The event will see, until Sunday 18, over 70 participants meeting and exchanging experiences around the theme of Christian formation and spiritual accompaniment of Catholic teachers in the school.
The meeting, promoted by the ‘School’ section of the CCEE Commission “Catechesis, Schools, Universities”, by the European Committee for Catholic Education (CEEC) together with the Bishops’ Conference of Bosnia- Herzegovina, was opened this afternoon with the greetings from the President of the CCEE Commission, Archbishop Marek Jedraszewski and the President of the CEEC, Dr. Christine Mann.
In the city in which a hundred years ago began the First World War and, in the last century has been marked by three bloody wars, the local Church is committed to building peace on a daily basis, primarily through “the dignity of men and women their rights”, but also through “education and training of young people”, recalls Puljić. He continues: “This is the most valuable investment. But it is not enough just to pursue intellectual training, it is essential to help man to be man”. In short, the Bosnian Cardinal speaks of education “to liberty and responsibility, education for coexistence and tolerance, education in which every man is free to be what he is in its own rights and freedoms”.

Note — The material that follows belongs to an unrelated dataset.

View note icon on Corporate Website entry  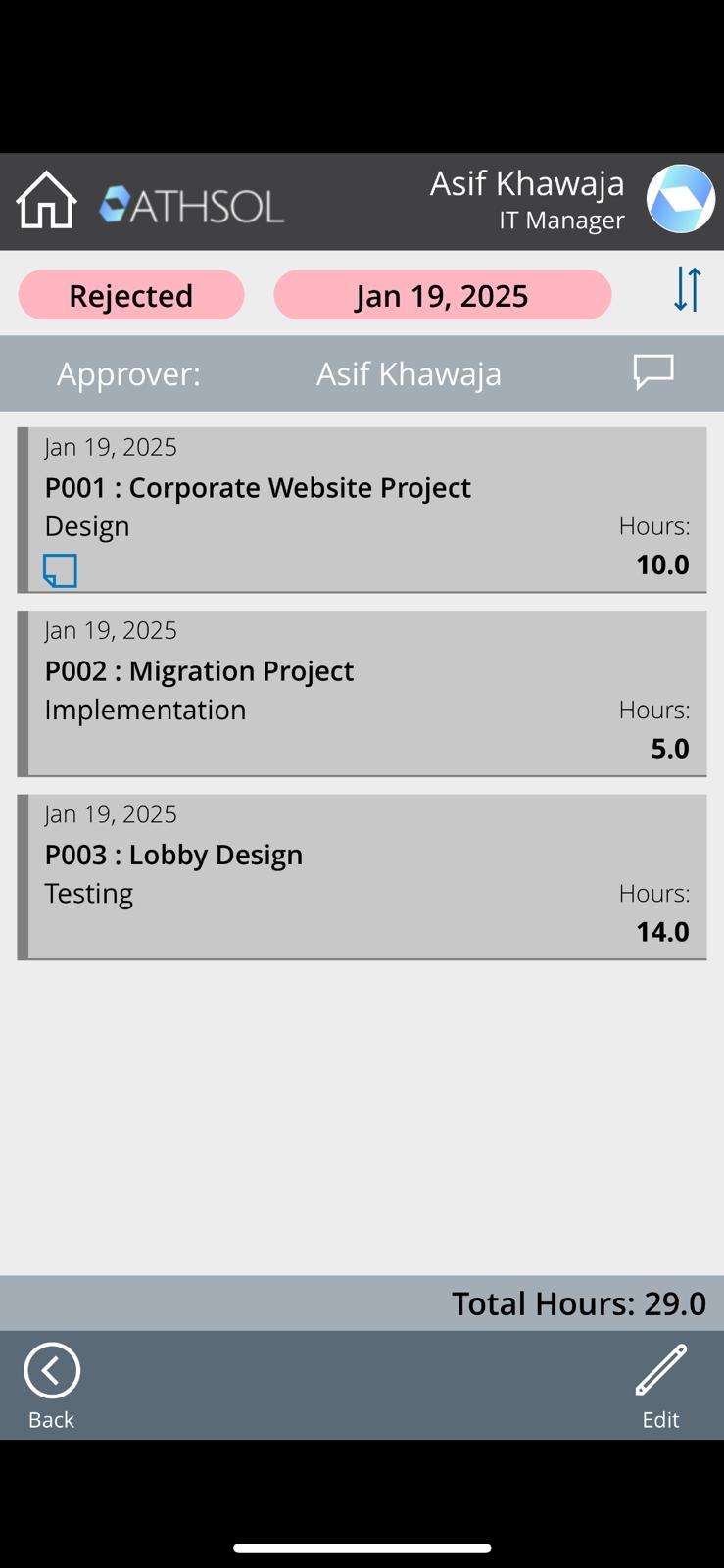pos(60,570)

And to achieve this, the Archbishop of Sarajevo states the synergy between the forces in the field: families, schools and society. “Too often the state appropriates the rights of parents in education and parents too often neglect their primary responsibility. It is a continuous process of synergy in order to help young people to become able to live and deal with all the challenges of life, to respond to it with those true values that young people carry inside”.
For his part, the President of the CCEE Commission, Msgr. Jedraszewski, recalled that Catholic teachers have a duty to proclaim Christ “from the moment of their baptism,” and therefore “are required to be missionaries, to be witnesses of Jesus Christ” in the school. And in front of students non-believers, they shouldn’t lose heart and remember that “every man can discover his human dignity and the mystery of his being a man through the person of Jesus Christ.” In short, for the Polish archbishop there is not “a purpose more beautiful and more charming than to make their students see the greatness of man discovered through the person of Jesus of Nazareth.”

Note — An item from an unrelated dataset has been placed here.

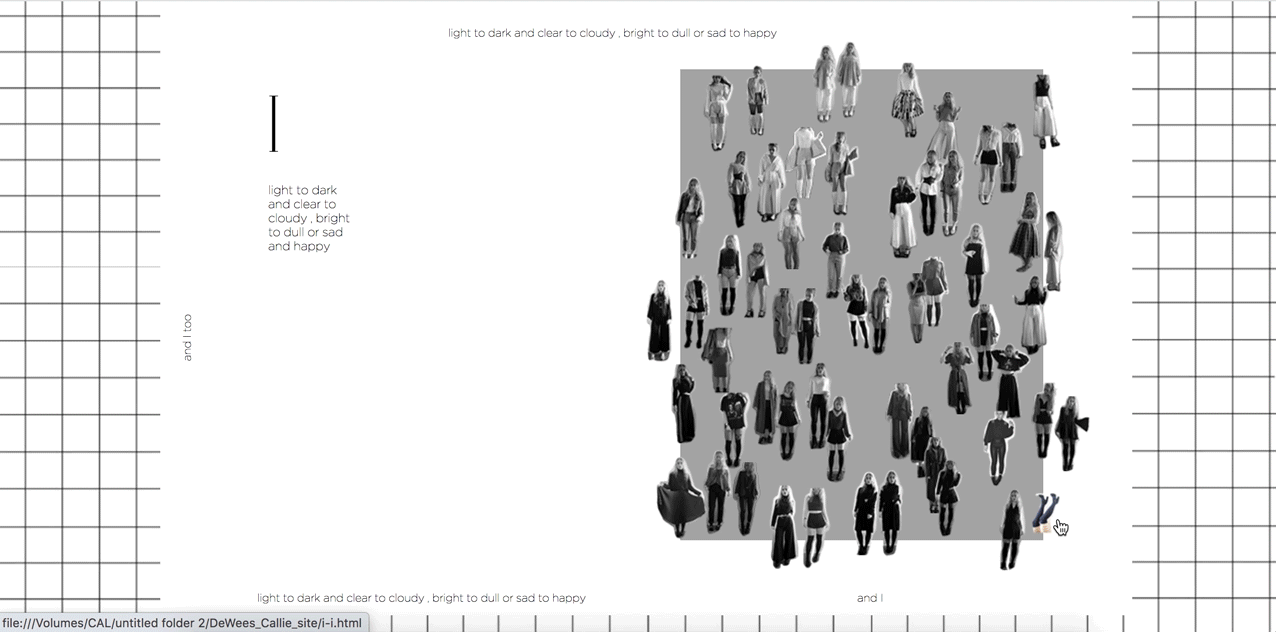The height and width of the screenshot is (632, 1276).
Task: Click the 'and I' link at bottom
Action: (x=869, y=598)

In her address, the President of the CEEC, Christine Mann, focused on the contribution that Catholic schools give to Europe, “We are sure – said Ms Mann – that our catholic schools today make a significant contribution to Europe, so that Europe really becomes what it should be: a Europe in peace, a Europe which does not only represent an economic fortress, but a Europe in which religions are recognized as important value donators and will fill out their place in our society”.
Work continued in the afternoon with an introduction to the theme of the Congress by Bishop Eric Aumonier, President of the ‘School’ section of CCEE Commission. In the evening is a witness of the auxiliary bishop of Sarajevo, Bishop Pero Sudar, on the situation in Bosnia and Herzegovina , his Church and schools for Europe.